RECORDS SHOWN:

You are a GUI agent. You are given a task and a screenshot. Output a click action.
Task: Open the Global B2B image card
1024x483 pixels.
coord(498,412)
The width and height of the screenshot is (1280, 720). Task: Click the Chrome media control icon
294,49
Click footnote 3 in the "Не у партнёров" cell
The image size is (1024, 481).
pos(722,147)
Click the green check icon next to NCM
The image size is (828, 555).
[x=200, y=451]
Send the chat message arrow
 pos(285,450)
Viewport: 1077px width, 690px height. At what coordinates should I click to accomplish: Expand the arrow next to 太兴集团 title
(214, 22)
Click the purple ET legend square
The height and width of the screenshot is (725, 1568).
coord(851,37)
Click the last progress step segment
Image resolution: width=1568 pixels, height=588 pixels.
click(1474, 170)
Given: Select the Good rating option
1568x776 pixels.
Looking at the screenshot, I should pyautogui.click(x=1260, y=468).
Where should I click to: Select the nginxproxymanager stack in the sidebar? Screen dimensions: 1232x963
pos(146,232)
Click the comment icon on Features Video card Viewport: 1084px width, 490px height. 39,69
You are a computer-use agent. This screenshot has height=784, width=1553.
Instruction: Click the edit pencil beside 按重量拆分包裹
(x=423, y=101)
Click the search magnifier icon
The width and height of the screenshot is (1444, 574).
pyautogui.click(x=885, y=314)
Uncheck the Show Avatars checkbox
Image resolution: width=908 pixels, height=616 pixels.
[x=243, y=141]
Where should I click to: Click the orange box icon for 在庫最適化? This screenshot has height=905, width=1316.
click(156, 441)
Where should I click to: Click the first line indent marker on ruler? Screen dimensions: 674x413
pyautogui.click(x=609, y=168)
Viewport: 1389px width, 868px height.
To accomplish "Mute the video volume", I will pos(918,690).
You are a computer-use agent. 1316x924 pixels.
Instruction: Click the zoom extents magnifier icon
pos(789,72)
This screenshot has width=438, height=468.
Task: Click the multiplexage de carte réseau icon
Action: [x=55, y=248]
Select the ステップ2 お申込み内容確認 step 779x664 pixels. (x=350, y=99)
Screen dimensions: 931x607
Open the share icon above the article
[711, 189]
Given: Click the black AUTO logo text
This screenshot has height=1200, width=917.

WHAT TO PRODUCE: Select the lines in this material that hold the word "computer", leaving none out.

TASK RESPONSE:
You are a computer-use agent. This screenshot has height=784, width=1553.
You are a computer-use agent. 1316x924 pixels.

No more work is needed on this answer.